PASSADO E FUTURO: O BRASIL DIANTE DO ESPELHO DA CONSCIÊNCIA
Manoel Chaves Lima – Advogado tributarista e trabalhista, inscrito na OAB/PA nº 7677, com mais de 26 anos na advocacia cível
Quem, com as graças e permissão de DEUS, entrar em 2026, estará trazendo no corpo e na alma as marcas profundas de 2025. Um ano que feriu expectativas, abalou confianças e expôs, de forma dolorosa, as fragilidades institucionais de um país que nasceu sob o signo da esperança, mas que frequentemente se vê prisioneiro de seus próprios desvios.
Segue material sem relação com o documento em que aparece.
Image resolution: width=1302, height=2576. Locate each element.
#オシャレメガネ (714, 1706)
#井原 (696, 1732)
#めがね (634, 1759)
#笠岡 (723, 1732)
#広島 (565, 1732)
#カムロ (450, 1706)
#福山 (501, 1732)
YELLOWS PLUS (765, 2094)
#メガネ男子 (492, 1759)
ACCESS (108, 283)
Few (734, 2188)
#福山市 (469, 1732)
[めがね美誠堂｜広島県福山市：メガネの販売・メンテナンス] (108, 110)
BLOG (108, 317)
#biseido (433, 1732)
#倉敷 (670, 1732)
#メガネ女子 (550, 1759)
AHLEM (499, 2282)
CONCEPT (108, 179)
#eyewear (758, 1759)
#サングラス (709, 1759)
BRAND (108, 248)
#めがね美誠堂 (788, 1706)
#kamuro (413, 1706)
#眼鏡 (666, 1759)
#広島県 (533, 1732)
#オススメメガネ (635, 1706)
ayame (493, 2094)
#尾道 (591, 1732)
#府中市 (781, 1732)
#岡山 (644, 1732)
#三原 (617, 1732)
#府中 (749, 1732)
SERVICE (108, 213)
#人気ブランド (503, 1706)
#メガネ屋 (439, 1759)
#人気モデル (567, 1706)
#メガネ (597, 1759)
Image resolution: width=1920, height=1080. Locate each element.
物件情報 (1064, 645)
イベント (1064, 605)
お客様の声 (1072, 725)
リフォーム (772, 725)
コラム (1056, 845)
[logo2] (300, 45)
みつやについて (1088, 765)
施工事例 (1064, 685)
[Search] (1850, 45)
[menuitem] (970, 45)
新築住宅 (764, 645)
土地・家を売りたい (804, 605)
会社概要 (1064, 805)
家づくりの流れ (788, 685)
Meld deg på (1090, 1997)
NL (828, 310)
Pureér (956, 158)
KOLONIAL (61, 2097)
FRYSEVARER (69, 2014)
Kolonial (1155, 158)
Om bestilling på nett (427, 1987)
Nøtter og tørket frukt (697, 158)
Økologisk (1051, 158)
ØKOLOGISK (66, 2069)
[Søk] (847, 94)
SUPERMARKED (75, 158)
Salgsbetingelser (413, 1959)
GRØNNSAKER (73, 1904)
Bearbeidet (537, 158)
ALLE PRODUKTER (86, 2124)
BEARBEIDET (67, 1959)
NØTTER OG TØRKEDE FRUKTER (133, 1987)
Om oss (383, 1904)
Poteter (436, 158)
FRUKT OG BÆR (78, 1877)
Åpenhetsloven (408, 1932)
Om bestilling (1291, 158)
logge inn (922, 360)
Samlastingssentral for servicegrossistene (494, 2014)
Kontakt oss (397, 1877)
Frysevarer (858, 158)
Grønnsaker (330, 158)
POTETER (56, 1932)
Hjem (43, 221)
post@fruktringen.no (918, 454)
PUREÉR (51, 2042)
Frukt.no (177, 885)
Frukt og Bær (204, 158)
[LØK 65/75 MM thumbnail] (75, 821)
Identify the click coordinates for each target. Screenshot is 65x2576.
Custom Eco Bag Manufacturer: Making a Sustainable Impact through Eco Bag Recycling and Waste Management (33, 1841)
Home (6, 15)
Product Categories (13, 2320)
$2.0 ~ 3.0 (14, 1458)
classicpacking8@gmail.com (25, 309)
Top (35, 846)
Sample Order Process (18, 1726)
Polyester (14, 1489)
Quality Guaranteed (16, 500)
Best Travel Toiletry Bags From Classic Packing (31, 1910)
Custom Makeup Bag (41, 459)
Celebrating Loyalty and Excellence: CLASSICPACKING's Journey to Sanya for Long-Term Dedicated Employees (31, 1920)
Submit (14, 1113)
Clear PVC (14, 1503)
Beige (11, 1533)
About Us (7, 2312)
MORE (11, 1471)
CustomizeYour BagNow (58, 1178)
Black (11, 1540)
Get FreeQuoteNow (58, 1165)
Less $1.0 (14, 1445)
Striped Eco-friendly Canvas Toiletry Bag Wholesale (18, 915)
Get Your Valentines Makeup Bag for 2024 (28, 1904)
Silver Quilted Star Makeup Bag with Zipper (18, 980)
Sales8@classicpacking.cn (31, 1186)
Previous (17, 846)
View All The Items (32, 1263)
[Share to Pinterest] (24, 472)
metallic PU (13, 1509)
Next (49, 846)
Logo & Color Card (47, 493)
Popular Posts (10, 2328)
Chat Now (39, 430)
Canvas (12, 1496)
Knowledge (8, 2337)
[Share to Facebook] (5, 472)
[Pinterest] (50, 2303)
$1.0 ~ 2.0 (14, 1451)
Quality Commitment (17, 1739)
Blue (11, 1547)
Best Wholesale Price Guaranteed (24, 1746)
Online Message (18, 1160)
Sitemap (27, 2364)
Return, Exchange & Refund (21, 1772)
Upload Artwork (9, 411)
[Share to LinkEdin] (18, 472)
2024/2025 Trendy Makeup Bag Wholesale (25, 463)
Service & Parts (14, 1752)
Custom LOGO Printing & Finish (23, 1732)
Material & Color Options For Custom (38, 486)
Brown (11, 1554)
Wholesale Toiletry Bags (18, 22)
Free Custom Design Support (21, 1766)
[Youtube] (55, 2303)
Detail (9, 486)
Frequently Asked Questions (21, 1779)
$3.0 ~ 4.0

Iniciamos 2025 acreditando que ventos de mudança soprariam a favor das liberdades individuais, da verdade e do equilíbrio entre os Poderes da República. Havia a expectativa de que excessos fossem revistos, que perseguições cessassem e que a censura, explícita ou velada, recuasse.
Contudo, o que se viu foi apenas uma redução pontual das tensões, sem que o medo e o silêncio deixassem de fazer parte do cotidiano de milhões de brasileiros.
A democracia não sobrevive quando o cidadão vive acuado. Não prospera quando a crítica é criminalizada. Não se sustenta quando a verdade passa a ser filtrada conforme interesses políticos e econômicos.
Mais da metade da população brasileira ainda recebe informação quase exclusiva de um único sistema de comunicação, com forte capilaridade nacional, cuja linha editorial, por vezes, se distancia da pluralidade necessária ao verdadeiro jornalismo. O resultado é uma sociedade parcialmente informada, incapaz de exercer plenamente o juízo crítico que sustenta a cidadania.
Nesse cenário, o protagonismo excessivo do Poder Judiciário — especialmente do Supremo Tribunal Federal — passou a gerar inquietação. Não por sua existência, indispensável ao Estado de Direito, mas pela percepção de que limites constitucionais foram relativizados, competências concentradas e princípios basilares da Constituição Federal de 1988 progressivamente tensionados.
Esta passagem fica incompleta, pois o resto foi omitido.